You mean: " Innovate as a last resort"? :-)
> This notion assumes that UX drives the business strategy.
Erroneous, as you note.
> IMHO, it may be a case for Google, Apple and few others,
UX is not the driver of business strategy at Apple. Business is the driver
of business strategy. (This is a common misunderstanding about Apple.)
> but largely UX Strategy is a micro strategy for business/marketing/IT
> strategy.
I wouldn't necessarily place UX as subservient to marketing/IT/etc. Rather
than thinking of a vertically hierarchical relation, think of horizontal
integration: Apple's secret.
> This is important because strategy is derived from business needs, not from
> make-belief-notions of "experience".
When I start a new project, which almost always involves millions of
dollars, many people and perhaps their careers, I never ever start talking
about UX matters. Ever. I delay that as much as possible until I understand
the business rationale that brought me there *and* until the management
believes I understand their problem. Things get much easier after that *and*
I'm allowed much greater leeway and risks on the UX front because there's
been trust established with owners/managers.
There's, however, a counter argument here. A lot of Web 2.0 companies, as it
were, sometimes channeling the dotcom era, focus almost entirely on UX,
hoping to get traction and volume, which then, the theory goes, will create
its own business strategy.
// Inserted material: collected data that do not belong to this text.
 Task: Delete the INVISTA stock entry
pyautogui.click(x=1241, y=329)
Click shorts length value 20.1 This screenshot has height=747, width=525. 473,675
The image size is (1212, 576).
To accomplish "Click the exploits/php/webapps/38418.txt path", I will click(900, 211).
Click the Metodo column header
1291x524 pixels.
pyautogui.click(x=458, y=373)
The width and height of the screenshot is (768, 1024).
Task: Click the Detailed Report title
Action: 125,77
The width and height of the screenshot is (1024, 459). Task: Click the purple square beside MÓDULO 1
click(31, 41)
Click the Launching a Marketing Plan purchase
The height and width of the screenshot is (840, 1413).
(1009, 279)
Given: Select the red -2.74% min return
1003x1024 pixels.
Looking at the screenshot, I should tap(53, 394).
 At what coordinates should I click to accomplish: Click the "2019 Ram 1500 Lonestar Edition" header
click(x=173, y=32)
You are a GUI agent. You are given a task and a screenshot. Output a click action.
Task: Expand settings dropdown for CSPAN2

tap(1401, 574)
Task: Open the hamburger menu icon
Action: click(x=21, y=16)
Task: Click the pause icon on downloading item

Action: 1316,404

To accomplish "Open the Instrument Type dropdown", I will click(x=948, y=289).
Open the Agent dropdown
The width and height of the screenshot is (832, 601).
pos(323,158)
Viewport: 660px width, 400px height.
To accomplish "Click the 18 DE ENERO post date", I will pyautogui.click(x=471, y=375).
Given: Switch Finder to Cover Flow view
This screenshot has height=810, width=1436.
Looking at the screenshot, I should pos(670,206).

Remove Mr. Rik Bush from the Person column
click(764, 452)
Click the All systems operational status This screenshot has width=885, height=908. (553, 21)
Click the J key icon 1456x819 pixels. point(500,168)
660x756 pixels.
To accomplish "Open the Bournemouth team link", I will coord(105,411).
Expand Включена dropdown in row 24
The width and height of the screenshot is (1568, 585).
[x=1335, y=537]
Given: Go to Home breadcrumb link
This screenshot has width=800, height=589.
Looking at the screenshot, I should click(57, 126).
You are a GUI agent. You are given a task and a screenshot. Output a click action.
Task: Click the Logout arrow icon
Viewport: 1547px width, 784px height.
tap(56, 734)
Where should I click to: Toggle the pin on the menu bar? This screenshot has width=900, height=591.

Fortunately, for *some* of these companies, this
has worked out rather nicely. It would be naïve to think that these people
are completely devoid of any business strategy. It's more like calibration
of an overall strategy that meshes business, technology, design and
community, etc., in different portion throughout the lifecycle of the
company.
Key concepts: business as design strategy, design as business strategy,
strategy as design, design as strategy...
--
Ziya
"Every problem comes from a solution."